Crise no Senado. Depois de tantas idas e vindas, o Conselho de Ética da Casa ganhou um novo presidente, o senador Leomar Quintanilha (PMDB-TO). Escolhido na noite de quarta-feira, Quintanilha convidou para ser relator do processo contra o presidente do Senado, Renan Calheiros, que também é do PMDB, o senador Renato Casagrande (PSB-ES).
Casagrande sinalizou que aceitaria ser relator. Quando tudo parecia resolvido, o presidente do Conselho de Ética agora diz que o caso Renan continua sem relator.
Em entrevista ao UOL News, Casagrande disse que antes não acreditava, mas que agora acredita que Renan Calheiros esteja interferindo no Conselho de Ética, mais de um mês depois de emergirem as denúncias contra ele (Renan é acusado de ter despesas pessoais pagas por um lobista da empreiteira Mendes Júnior).
“Consultei as pessoas que precisava e tomei a decisão de assumir a relatoria do processo. Mas hoje, durante todo o dia, não consegui falar com o presidente Quintanilha. Às 5 da tarde ele me informou que tinha tomado a decisão de fazer primeiro uma consulta à Assessoria Legislativa sobre impropriedades no processo do senador Renan Calheiros e só depois ele definiria de fato o relator do processo”, explicou o senador Casagrande.
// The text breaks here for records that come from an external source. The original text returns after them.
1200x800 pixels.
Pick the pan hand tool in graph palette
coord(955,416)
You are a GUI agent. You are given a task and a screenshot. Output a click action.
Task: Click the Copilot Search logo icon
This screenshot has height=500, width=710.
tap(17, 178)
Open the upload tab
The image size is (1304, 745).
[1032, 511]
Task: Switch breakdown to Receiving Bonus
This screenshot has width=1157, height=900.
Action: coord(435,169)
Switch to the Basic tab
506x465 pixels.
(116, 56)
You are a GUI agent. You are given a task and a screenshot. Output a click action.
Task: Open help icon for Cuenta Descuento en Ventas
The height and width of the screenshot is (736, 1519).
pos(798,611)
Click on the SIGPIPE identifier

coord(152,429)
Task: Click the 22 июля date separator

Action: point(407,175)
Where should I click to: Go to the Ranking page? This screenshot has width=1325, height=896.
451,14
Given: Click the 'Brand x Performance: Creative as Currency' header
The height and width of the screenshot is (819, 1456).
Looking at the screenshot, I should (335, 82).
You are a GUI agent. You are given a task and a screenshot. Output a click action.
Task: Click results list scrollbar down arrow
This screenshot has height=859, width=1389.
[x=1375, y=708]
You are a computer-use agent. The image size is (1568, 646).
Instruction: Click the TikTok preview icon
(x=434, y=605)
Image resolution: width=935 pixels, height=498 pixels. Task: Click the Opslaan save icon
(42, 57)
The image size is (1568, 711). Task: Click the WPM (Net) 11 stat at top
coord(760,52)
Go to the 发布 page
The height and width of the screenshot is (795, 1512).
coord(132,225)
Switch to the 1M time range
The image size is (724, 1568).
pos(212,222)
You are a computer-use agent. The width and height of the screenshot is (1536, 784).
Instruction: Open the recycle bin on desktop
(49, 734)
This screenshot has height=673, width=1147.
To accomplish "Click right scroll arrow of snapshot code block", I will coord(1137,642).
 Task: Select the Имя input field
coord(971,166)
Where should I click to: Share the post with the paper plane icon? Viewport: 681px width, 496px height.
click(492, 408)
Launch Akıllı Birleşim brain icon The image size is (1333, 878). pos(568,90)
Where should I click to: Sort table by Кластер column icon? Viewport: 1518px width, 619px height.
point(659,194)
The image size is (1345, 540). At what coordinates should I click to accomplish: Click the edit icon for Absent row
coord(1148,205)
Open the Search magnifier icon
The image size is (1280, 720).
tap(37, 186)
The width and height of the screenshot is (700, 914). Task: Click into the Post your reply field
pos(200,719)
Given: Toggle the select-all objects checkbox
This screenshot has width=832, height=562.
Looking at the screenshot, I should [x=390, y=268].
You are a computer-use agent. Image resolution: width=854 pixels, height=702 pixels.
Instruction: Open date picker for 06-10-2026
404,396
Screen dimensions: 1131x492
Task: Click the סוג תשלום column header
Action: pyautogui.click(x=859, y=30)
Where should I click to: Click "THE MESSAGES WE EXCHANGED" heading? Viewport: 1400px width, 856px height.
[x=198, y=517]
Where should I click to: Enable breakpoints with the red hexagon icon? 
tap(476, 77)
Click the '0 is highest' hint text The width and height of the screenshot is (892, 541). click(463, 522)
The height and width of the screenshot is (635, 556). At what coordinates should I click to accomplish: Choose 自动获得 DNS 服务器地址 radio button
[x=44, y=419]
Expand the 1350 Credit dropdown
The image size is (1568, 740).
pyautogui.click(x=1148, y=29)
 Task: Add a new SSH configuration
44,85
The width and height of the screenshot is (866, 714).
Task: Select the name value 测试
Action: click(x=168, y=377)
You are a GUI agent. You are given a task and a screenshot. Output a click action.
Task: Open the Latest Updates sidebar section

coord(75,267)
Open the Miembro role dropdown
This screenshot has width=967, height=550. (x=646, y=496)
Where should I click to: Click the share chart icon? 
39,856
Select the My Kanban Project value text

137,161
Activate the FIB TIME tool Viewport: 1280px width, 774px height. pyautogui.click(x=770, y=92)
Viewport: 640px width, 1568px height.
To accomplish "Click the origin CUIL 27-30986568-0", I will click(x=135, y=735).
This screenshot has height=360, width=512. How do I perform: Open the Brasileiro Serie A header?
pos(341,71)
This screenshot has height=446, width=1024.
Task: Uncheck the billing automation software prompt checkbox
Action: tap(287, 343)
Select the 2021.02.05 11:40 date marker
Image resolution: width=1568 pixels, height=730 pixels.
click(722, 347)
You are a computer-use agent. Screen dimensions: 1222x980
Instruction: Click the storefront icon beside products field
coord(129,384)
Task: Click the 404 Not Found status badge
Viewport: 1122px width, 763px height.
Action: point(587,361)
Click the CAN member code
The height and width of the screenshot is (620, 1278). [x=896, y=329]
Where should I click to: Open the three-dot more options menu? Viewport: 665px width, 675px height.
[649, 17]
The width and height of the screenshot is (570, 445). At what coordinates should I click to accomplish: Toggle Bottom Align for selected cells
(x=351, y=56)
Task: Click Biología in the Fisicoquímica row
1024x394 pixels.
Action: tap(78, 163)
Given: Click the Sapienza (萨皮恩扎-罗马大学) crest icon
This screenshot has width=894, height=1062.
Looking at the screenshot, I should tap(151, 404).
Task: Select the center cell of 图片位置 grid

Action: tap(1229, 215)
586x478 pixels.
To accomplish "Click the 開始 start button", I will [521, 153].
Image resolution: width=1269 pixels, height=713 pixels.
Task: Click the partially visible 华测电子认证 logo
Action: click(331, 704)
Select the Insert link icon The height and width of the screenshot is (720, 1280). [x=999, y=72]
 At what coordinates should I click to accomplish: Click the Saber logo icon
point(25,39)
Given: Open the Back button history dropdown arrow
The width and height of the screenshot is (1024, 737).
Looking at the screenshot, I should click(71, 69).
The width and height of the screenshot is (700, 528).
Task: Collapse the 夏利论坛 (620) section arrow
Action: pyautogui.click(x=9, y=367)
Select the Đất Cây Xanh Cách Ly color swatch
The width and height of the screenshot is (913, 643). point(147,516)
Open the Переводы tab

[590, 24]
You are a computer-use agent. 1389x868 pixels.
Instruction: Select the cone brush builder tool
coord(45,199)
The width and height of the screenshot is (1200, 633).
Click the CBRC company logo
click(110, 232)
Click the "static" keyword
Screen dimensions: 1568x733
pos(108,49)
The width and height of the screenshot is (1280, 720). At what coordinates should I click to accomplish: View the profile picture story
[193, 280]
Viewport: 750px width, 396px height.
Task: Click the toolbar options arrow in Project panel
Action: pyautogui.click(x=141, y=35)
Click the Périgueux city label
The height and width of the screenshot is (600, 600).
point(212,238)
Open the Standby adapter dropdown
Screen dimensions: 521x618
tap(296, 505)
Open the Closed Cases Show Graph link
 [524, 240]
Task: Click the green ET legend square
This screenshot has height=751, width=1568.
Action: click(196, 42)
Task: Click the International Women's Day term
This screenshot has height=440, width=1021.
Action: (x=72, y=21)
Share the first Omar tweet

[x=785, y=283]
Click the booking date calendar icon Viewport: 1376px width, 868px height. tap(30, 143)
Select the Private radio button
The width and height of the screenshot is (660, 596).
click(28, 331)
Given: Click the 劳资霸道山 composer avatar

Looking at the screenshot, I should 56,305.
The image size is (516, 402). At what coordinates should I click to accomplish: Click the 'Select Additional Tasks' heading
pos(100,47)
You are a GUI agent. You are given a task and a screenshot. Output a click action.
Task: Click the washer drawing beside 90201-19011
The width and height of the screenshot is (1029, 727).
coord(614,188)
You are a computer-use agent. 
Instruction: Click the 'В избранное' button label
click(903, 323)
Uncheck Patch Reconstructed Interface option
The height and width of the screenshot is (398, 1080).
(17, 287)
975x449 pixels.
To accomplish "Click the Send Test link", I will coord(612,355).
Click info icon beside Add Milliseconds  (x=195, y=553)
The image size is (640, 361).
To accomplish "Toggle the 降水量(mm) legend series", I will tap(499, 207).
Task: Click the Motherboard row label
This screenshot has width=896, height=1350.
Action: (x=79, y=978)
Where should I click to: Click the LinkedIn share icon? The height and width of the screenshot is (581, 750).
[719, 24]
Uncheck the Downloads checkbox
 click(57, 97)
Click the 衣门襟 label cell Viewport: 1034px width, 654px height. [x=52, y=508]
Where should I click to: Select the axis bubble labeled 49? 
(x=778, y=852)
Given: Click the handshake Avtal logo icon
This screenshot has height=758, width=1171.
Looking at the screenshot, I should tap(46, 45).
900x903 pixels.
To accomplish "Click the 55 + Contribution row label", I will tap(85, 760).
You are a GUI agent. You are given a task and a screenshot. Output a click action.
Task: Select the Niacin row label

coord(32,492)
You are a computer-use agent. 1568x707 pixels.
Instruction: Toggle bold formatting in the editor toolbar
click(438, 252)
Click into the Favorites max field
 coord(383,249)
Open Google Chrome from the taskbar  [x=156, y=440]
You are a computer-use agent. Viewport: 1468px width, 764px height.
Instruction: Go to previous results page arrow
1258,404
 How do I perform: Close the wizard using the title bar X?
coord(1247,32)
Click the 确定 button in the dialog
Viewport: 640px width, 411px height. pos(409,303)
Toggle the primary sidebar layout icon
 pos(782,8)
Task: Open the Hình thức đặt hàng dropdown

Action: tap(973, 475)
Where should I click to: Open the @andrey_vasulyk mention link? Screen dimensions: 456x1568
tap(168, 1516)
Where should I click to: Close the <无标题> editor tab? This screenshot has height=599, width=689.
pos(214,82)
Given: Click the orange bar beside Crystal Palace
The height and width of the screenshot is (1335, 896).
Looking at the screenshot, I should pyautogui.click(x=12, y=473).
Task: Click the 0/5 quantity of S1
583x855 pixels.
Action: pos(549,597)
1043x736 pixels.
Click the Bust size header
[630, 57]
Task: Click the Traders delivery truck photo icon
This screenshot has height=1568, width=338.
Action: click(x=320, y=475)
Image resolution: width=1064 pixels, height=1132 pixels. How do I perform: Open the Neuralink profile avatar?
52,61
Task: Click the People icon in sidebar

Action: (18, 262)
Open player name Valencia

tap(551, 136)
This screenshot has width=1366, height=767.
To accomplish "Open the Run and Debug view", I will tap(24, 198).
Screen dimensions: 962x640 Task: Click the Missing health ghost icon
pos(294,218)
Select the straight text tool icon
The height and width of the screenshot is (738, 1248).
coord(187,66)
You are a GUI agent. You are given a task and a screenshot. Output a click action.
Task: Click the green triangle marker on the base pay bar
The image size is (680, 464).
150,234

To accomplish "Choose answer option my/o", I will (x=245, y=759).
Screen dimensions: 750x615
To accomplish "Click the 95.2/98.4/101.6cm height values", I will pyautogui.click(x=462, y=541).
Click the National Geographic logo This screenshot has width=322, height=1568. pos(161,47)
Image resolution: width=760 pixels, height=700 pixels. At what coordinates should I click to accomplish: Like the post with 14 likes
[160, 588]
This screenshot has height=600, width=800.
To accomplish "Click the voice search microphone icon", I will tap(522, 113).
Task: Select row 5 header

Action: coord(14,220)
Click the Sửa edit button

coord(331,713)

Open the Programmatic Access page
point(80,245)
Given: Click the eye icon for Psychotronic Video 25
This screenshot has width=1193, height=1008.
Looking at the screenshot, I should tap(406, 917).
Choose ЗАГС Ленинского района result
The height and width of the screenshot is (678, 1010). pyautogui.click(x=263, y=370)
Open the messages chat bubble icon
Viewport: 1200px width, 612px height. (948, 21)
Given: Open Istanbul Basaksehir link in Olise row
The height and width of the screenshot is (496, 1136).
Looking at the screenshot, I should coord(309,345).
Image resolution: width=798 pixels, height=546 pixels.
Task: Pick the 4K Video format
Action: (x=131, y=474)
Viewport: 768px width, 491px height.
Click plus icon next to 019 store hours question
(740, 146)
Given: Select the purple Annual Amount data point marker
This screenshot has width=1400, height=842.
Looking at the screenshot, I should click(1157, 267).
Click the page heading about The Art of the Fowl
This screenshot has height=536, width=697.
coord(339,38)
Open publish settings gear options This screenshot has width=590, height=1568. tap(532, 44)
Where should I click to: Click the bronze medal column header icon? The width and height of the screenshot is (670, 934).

O senador disse não ter considerado os argumentos do presidente Quintanilha suficientes e acredita que existam outras razões para o senador do PMDB ter voltado atrás no convite. Casagrande afirmou que o Conselho de Ética está num momento de “instabilidade e desorganização” e que agora ele é quem precisaria reavaliar o convite.
“Para entrar num trabalho como esse, é para fazer uma investigação correta, séria, para dar segurança a quem vai votar e a sociedade brasileira, ou não vale à pena”, disse.
“Estaca zero”
Já faz um mês que as denúncias que motivaram a abertura de processo contra Renan Calheiros vieram à tona, mas o Conselho de Ética ainda não conseguiu organizar uma estrutura de investigação.
“São forças e pressões externas que têm travado o Conselho”, disse o senador. “Ontem, parecia que o Conselho de Ética estabeleceria uma dinâmica de trabalho, mas hoje nós voltamos à estaca zero, como no dia da renúncia do presidente Sibá.”
O senador Casagrande avaliou ainda a permanência do senador Renan Calheiros na presidência da Casa durante as investigações do processo.
“Eu até hoje achava que não atrapalhava as investigações, mas, a partir de hoje, eu vejo que esta posição do presidente acaba interferindo no Conselho de Ética.”
O senador disse que não sabe se o caso “terminará em pizza”, mas afirmou acreditar que o Conselho de Ética precisa de uma posição suprapartidária para encontrar um caminho.
“O Conselho hoje é a cara do Senado e o Senado pelo Conselho está muito mal; como ainda não reiniciamos as investigações e não sabemos como isso vai se conduzir a partir de semana que vem, é difícil fazer um prognóstico hoje.”